Kita butuh perubahan ke arah Indonesia yang lebih baik. Kita butuh orang-orang
kompeten di bidangnya, bukan orang yang dipilih karena koalisi partai, masih
ada ikatan saudara atau karena sogokan beberapa lembar uang serta beberapa
kilogram sembako saat masa kampanye.
Janji itu hutang. Dan
sesungguhnya hutang haruslah dibayar. Tuhan dengan agama apapun tidak pernah
menghalalkan perbuatan korupsi dan merugikan orang lain.

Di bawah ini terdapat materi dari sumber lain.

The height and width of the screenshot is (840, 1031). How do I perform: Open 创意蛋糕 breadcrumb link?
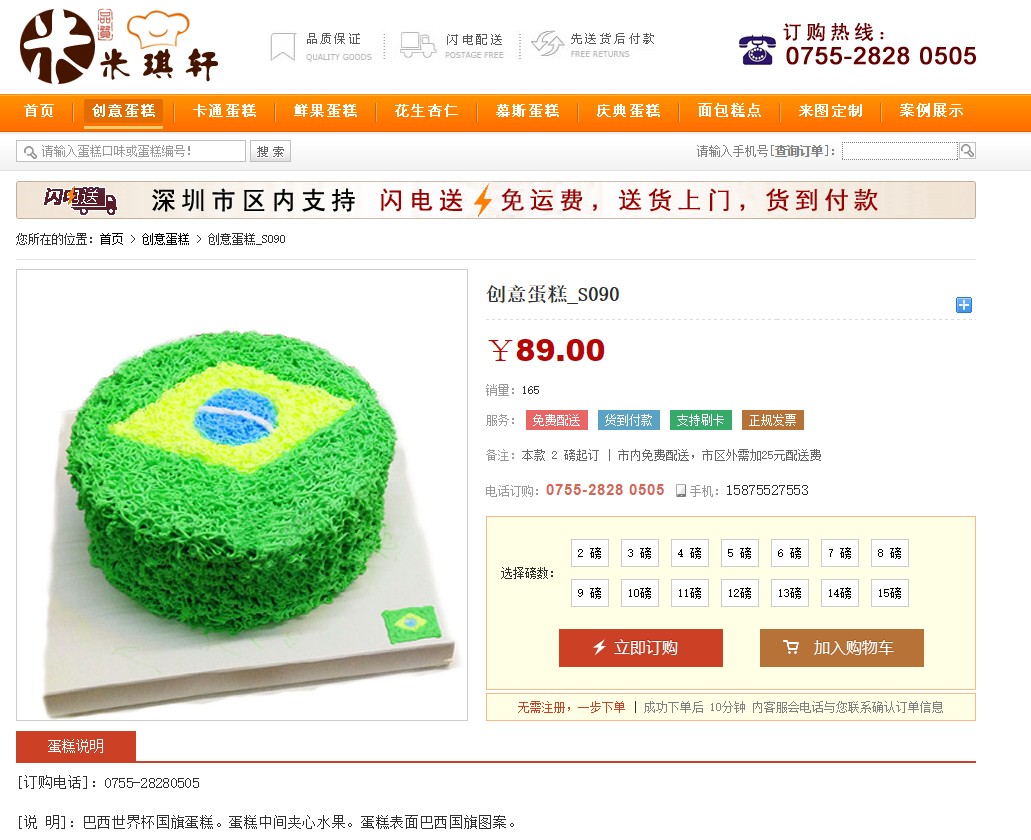[166, 239]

Jika kalian beragama
tentu kalian mengerti konsekuensi akan hal itu.
Tujuan utama saya
mengajak Mahasiswa untuk mengerti politik adalah supaya kita nantinya tidak
akan dipolitisir oleh orang lain. Ketika nantinya kita akan mengambil tongkat
kepemimpinan dari generasi sebelumnya, kita tidak akan diperbudak oleh politik,
termakan oleh nafsu. Sangat disayangkan apabila seorang intelektual yang
berpikiran bebas dan berani seperti mahasiswa hanya diam tanpa melakukan
apa-apa untuk negerinya yang sedang bergejolak.
Pun kalau kita sudah
menjadi seorang mahasiswa yang idealis, memiliki kepedulian akan lingkungan dan
nasib bangsa ini, kita harus tetap memupuk idealisme itu, pelihara dan
kembangkan terus. Karena cobaan yang akan kita hadapi ke depan sangat berat,
banyak godaan yang akan melunturkan idealisme kita. Cara paling ampuh menjaga
idealisme kita adalah dengan berkumpul dengan orang-orang yang seidealisme
dengan kita, dengan begitu, kita punya charger
ketika ada pengaruh lain yang akan menghambat idealisme kita. Kita pun juga
bisa mempengaruhi orang lain untuk dapat beridelisme. Caranya adalah dengan
diajak untuk membaca, berdiskusi dan menulis. Tidak harus dengan cara yang
formal dan begitu berat, mulai saja dengan hal yang paling kecil terlebih
dahulu, contohnya ajak mereka makan, lalu sesekali mereka kita tanyakan tentang
bagaiamana pendapat kamu tentang negara ini. Lalu kita tanggapi, kita berikan
pencerahan. Jangan terlalu memaksa juga, perlahan-ahan saja tapi pasti. Dengan
begitu, kita dapat menghidupkan kembali akar idealisme kita sebagai mahasiswa.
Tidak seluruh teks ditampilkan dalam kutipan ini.